Iridescence helped me polish my armor one more time while we stood in the hall of the Royal Guard Training Academy. She had volunteered to come with me for my punishment, which says a lot about her character.

It was our day off. She should have been out doing whatever it was she normally did in her free time. Probably getting her mane done. Her mane was always styled even after wearing the helmet. Most of the mares complained a lot about that. Somehow she’d found a way around it.

Very few things scare me but speaking in public is one of them. Despite how bad I felt for taking up my partner’s time, I was glad that she had come with me. That is why royal guards always work with partners: there is always a pony to watch your back.

“It’s time. Are you ready?” she asked me in a soothing tone.

I nodded. “Yes.”

Which wasn’t a lie. I was ready in fact to go inside the classroom, but not ready to speak. What could be worse than sixty ponies who idolize royal guards staring at you while you let them down?

Oh well. Never let anypony shake your cool. Orders were orders and mine were to give a lecture. Iridescence bumped her flank against my own and pushed me towards the classroom door.

Being stared at has never bothered me. Royal guards are trained for that, but there were a lot of eyes looking at me. The instructor motioned in my direction and said, “And right on time, as all royal guards should be.”

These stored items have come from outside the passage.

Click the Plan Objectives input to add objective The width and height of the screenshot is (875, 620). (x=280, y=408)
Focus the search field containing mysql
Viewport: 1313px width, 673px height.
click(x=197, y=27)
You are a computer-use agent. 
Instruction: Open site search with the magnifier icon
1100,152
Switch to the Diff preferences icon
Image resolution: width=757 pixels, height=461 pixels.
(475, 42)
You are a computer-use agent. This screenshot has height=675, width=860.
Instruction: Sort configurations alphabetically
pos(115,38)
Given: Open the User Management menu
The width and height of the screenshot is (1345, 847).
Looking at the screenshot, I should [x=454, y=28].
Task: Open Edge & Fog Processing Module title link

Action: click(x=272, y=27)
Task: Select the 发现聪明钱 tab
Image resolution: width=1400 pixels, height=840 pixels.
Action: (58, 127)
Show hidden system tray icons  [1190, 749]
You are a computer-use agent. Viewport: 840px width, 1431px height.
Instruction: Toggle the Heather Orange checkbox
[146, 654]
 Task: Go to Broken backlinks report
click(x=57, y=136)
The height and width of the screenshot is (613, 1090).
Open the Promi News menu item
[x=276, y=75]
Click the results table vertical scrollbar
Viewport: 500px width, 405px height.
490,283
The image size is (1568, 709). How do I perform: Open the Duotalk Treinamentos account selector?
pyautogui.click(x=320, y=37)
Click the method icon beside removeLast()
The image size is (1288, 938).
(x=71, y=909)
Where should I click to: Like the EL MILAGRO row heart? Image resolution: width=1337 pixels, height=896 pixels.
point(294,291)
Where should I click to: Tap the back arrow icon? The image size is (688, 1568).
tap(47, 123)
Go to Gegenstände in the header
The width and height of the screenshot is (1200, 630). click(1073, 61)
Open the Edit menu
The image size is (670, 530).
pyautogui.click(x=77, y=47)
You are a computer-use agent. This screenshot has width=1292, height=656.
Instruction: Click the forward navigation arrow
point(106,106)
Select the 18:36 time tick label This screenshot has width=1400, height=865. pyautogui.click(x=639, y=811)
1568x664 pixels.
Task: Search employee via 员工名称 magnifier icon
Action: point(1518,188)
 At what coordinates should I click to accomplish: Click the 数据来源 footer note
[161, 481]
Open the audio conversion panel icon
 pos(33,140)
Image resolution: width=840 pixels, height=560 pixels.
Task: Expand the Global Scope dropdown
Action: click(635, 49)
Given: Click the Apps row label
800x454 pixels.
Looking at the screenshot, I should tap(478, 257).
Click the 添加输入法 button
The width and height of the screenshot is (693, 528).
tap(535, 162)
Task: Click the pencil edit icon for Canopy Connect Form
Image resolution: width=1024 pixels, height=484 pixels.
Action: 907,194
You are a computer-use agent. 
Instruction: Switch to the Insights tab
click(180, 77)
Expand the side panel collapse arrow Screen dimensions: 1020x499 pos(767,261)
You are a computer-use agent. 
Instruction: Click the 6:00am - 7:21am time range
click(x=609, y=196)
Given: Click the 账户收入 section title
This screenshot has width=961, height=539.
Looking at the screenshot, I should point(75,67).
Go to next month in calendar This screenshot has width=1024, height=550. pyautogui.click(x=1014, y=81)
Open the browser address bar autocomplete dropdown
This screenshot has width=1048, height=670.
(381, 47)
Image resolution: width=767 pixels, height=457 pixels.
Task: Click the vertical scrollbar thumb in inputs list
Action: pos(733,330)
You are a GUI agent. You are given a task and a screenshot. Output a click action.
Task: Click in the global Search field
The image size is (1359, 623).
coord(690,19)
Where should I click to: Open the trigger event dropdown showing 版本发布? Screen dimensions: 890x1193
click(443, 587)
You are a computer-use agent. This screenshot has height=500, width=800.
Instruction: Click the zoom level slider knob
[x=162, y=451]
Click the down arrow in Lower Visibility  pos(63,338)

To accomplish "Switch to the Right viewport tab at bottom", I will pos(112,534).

“Listen up, ponies,” he said gruffly. “This is Silent Knight. He isn’t just a royal guard. He is one of Princess Luna’s House Guards and became so right out of this very academy. We should all aspire to achieve what he has. Give him your full attention. Silent Knight.” He indicated to me and stepped aside.

Great. Just great. I wasn’t any sort of special pony. I just did my job and happened to be on Princess Luna’s House Guard because I was stupid enough to volunteer. It wasn’t like I was part of Princess Celestia’s House Guard…

That gave me pause and my head tilted while I mulled over that concept. Actually, why would one House Guard be less than the other? That was what created Nightmare Moon in the first place, right? Ponies not giving Princess Luna her due?

I smiled ever so slightly at the thought. How about that? I am on a princess’s House Guard. My princess was as good as any other princess. The sisters were equals! It was in that moment that I felt satisfied. My dream had been achieved already. Right out of the academy, too! Perhaps I was a special pony after all.

My ears twitched, catching the sound of a soft cough. “Silent Knight,” the instructor repeated, snapping me back to reality. How long had I been standing there without saying a word? I cursed my internal monologue and realized I was, in fact, some kind of special pony.

Okay, it was showtime. Iridescence had helped me with my lecture by drilling it into me. Just memorize this, stand there, and repeat it. That was what she had coached. During each shift change, I had stood next to her and given the speech. It was all in my head, so now it was time to repeat it once more and that was exactly what I was going to do.

I nodded at the instructor. No need for him to suspect me of daydreaming. My silence was just making a point about the weight of my lecture. That was only fitting.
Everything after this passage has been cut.